Supplied data START

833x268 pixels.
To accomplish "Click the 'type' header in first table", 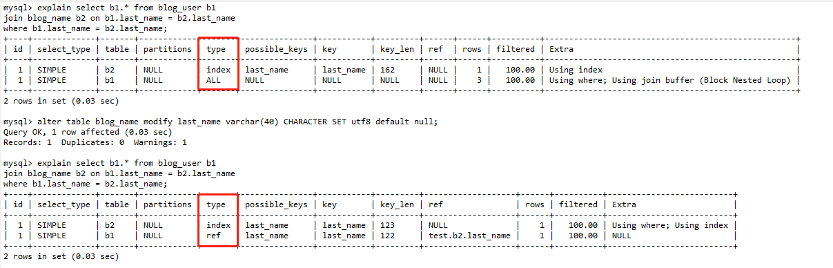I will click(x=216, y=49).
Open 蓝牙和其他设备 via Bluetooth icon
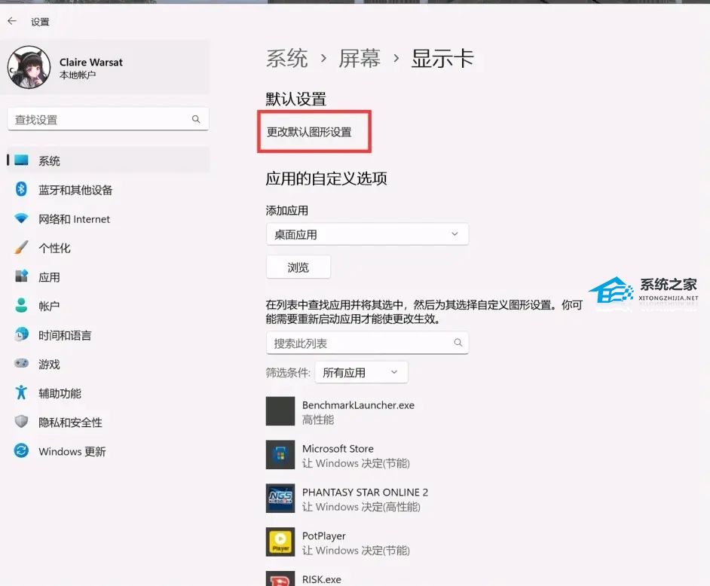This screenshot has width=710, height=586. (22, 190)
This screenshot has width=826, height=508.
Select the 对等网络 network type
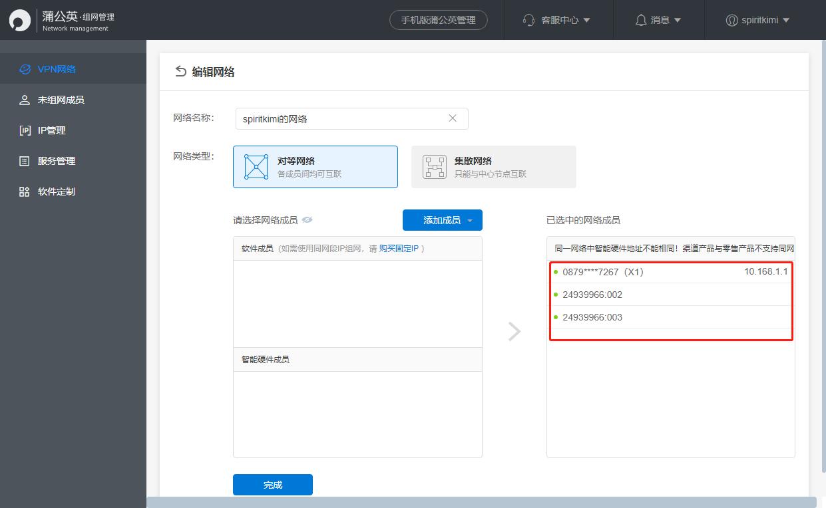pos(315,166)
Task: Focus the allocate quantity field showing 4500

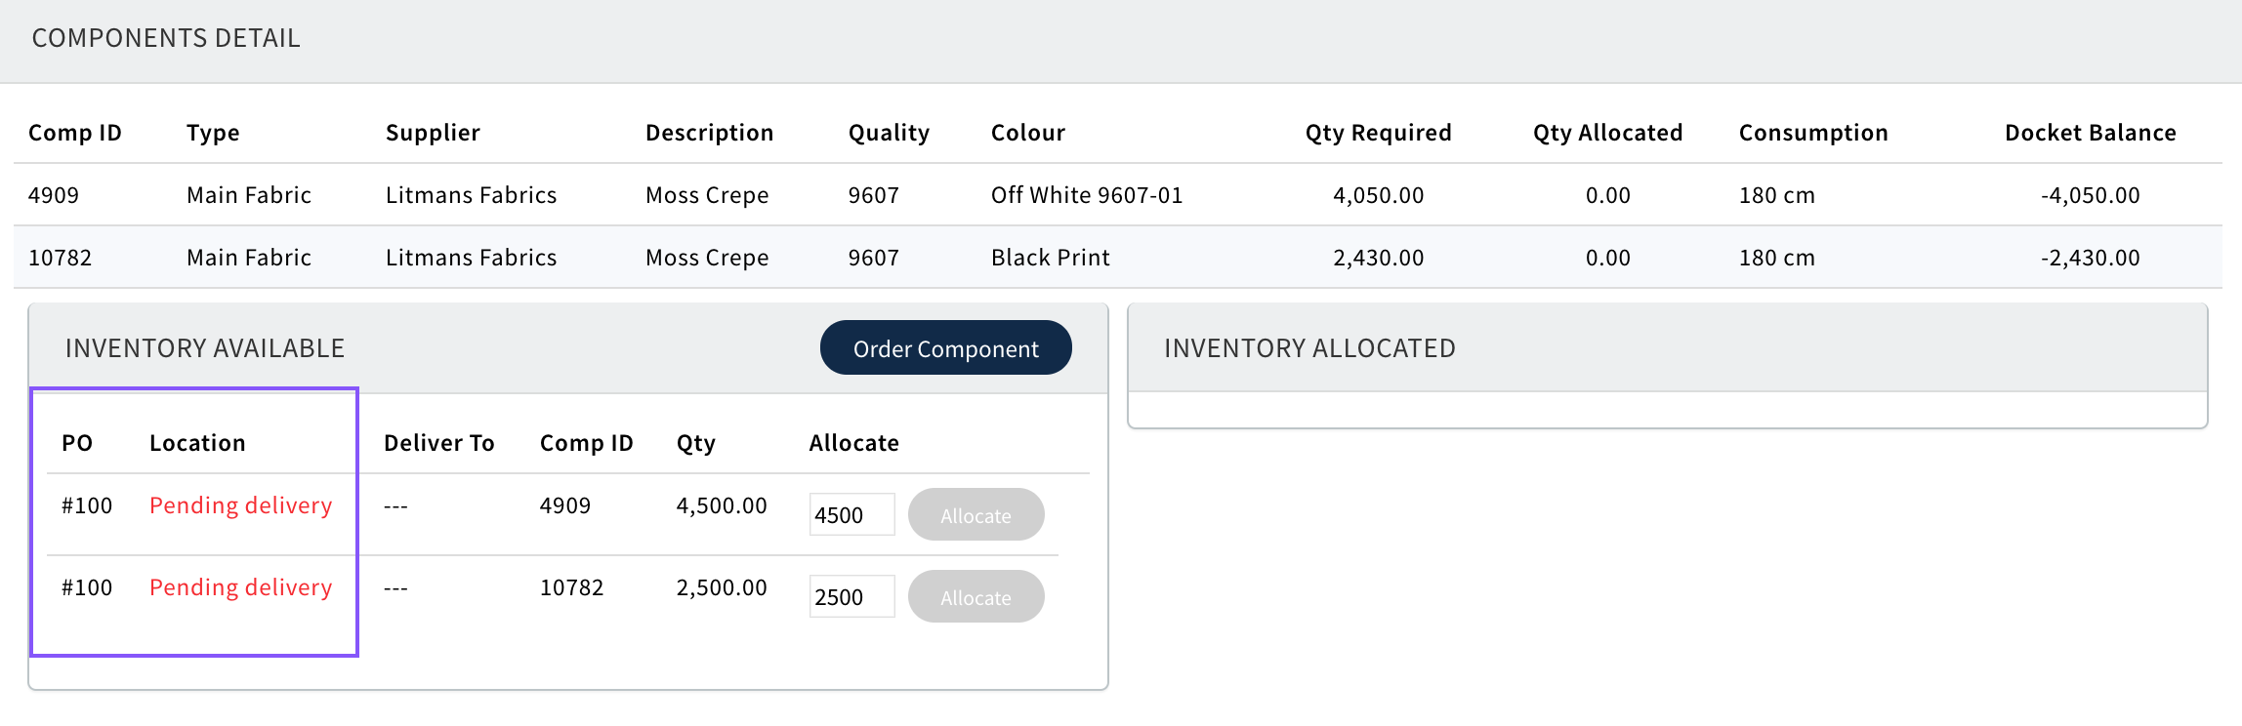Action: point(851,514)
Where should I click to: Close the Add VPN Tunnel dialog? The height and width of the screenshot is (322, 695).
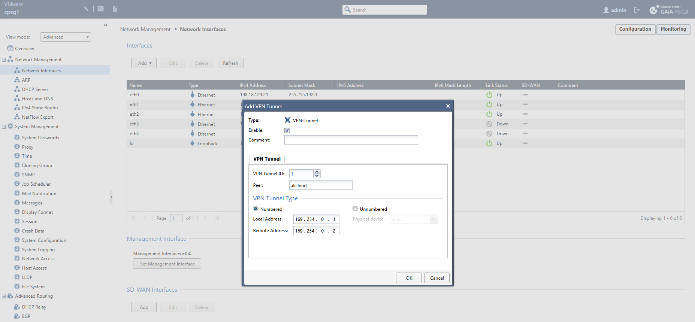[448, 106]
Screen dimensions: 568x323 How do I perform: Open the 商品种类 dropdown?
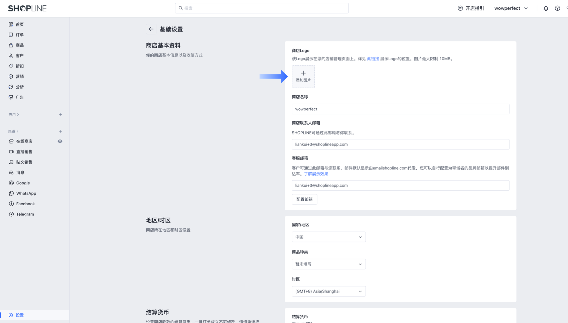328,264
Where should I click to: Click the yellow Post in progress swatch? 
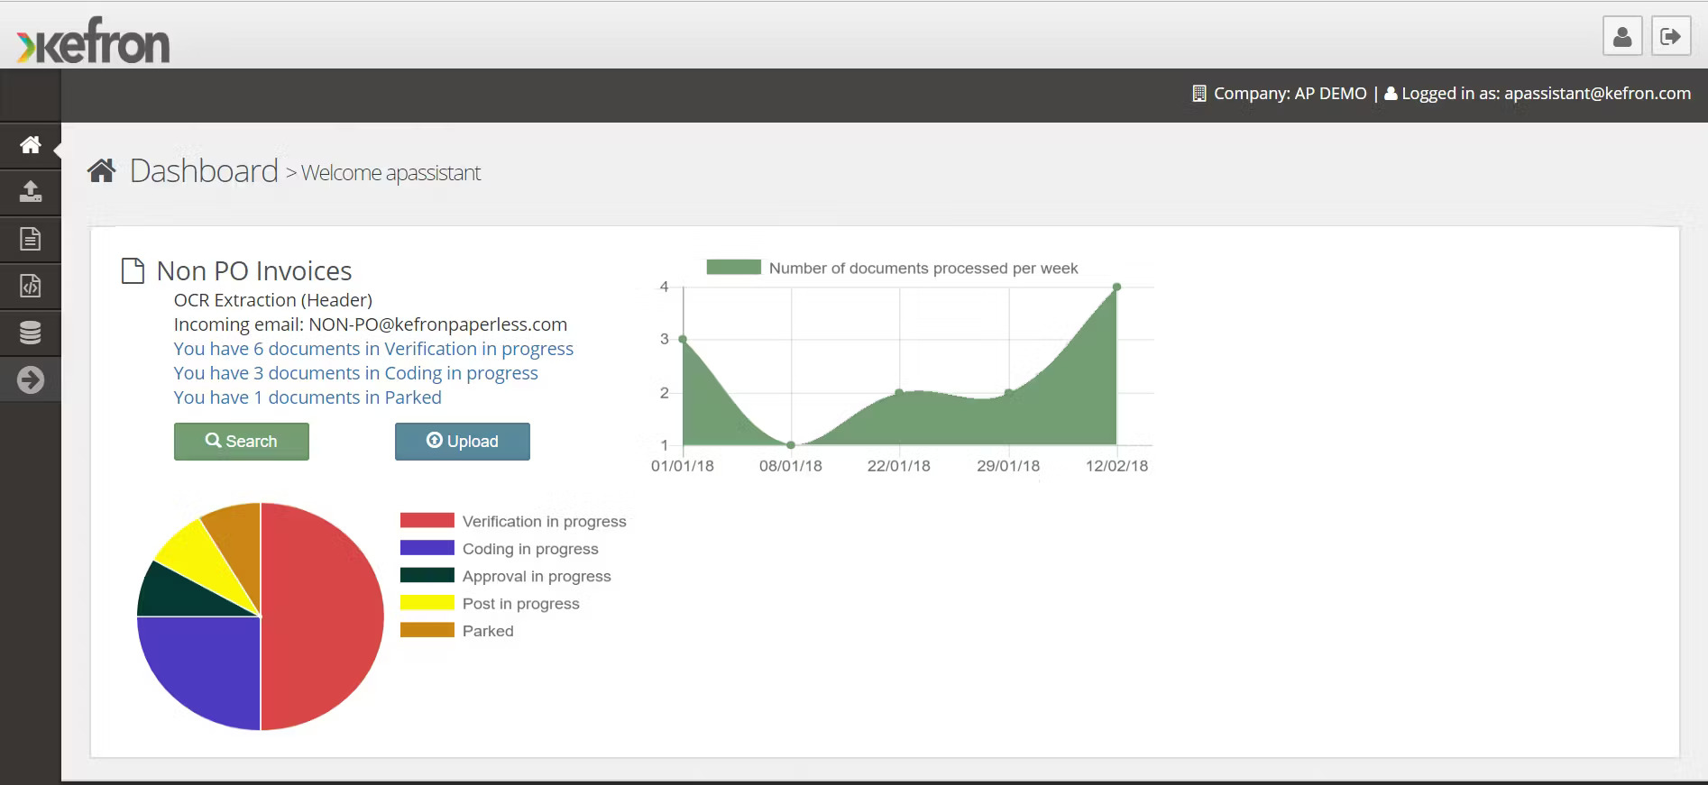click(427, 603)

Supplied data END

Exercise instructions:
Give again, unchanged, only the lines from the line containing "Where should I click to: Click" to the last line of the records above. Pictures do not belong in the copy.

Output below:
Where should I click to: Click the yellow Post in progress swatch? 
click(427, 603)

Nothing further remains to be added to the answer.